= ASSIGNMENT =
Answer these from the insider-attack case study below:
(a) How long had DuplicateVikingVenga worked as an IT Administrator at the company?
(b) What was the stated reason he was passed over for the senior infrastructure role?
(c) On what date was the WORM payload set to activate?

= SOURCE PASSAGE =
______________________________
Background

SpaceResearcherFake.com is a defence-adjacent aerospace engineering firm contracted by a government agency to develop surveillance software for high-altitude reconnaissance satellites. The work is classified at a sensitive tier. Staff in IT and R&D are selected through multi-stage background checks including security clearance vetting.

Internal systems held satellite payload specifications, proprietary algorithms, encrypted telemetry codebases, and active research datasets spanning several years of government-funded development.

The Insider

DuplicateVikingVenga had been an IT Administrator at the company for seven years. His role gave him privileged access across the server infrastructure — domain controllers, backup systems, research file servers, and the internal deployment pipeline.

In late 2020, he was passed over for a senior infrastructure role he had applied for. The rejection was attributed to incomplete documentation in his HR file rather than performance. He submitted his resignation shortly after. His last working day was recorded as February 28, 2021.

Due to his long tenure and the trust placed in him, no access review was conducted upon resignation. His credentials, admin privileges, and remote VPN access remained fully active through his notice period and were not formally revoked on departure.

Governance Breakdown

Offboarding did not trigger privileged access review. Remote access stayed active. Trust substituted for control.

The Attack

Between February 20 and February 27, DuplicateVikingVenga used his still-active VPN credentials to remotely access the company's internal network on six occasions, each outside normal working hours. Every session authenticated successfully using his own credentials.

During these sessions he embedded a logic bomb inside a routine scheduled maintenance script that already existed across the server infrastructure. The script ran weekly as part of standard disk cleanup operations. He modified it to carry a destructive WORM payload set to activate on March 2, 2021 — two days after his last working day.
______________________________
= DATASET =

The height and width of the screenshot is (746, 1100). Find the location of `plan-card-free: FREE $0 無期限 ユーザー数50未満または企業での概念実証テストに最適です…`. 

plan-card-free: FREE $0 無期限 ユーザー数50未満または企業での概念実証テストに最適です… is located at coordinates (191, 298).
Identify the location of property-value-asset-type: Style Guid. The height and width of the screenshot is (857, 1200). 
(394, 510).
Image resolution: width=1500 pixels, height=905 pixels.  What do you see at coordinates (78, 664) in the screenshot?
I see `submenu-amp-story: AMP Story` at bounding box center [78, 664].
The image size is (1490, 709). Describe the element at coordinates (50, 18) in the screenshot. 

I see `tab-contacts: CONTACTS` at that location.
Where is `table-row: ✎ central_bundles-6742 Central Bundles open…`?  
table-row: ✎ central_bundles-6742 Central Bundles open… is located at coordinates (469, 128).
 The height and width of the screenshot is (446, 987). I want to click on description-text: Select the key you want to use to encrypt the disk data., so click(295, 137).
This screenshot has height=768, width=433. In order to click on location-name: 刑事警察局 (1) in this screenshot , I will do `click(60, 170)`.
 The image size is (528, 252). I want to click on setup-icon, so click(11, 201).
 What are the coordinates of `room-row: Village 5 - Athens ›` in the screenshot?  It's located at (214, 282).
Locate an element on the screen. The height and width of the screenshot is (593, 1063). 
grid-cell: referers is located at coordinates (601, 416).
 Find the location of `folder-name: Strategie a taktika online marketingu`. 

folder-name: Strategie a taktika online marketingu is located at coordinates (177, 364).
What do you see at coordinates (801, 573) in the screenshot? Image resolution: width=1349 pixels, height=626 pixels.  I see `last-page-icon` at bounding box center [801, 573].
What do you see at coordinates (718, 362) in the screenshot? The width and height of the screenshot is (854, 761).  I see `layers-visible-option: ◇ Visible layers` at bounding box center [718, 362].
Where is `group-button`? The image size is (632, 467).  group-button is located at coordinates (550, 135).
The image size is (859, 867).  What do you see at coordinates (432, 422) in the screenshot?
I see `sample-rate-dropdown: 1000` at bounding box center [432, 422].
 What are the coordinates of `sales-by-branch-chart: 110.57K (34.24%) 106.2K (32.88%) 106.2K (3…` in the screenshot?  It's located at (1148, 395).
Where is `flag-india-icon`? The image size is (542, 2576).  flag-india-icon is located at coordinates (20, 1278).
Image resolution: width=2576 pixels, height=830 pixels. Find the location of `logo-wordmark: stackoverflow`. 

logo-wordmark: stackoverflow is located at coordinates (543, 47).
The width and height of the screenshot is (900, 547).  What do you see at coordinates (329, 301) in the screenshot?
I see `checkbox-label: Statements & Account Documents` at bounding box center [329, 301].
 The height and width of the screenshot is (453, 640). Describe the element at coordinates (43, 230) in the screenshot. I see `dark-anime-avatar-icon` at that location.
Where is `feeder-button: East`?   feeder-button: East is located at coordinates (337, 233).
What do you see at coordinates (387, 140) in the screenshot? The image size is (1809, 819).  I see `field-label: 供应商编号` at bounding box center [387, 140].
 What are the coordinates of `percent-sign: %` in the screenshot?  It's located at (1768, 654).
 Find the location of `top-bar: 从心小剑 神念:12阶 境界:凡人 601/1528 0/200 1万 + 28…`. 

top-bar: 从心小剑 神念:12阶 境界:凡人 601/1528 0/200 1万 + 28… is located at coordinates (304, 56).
______________________________
= FINISHED EXERCISE =
(a) Seven years.
(b) Incomplete documentation in his HR file rather than performance.
(c) March 2, 2021.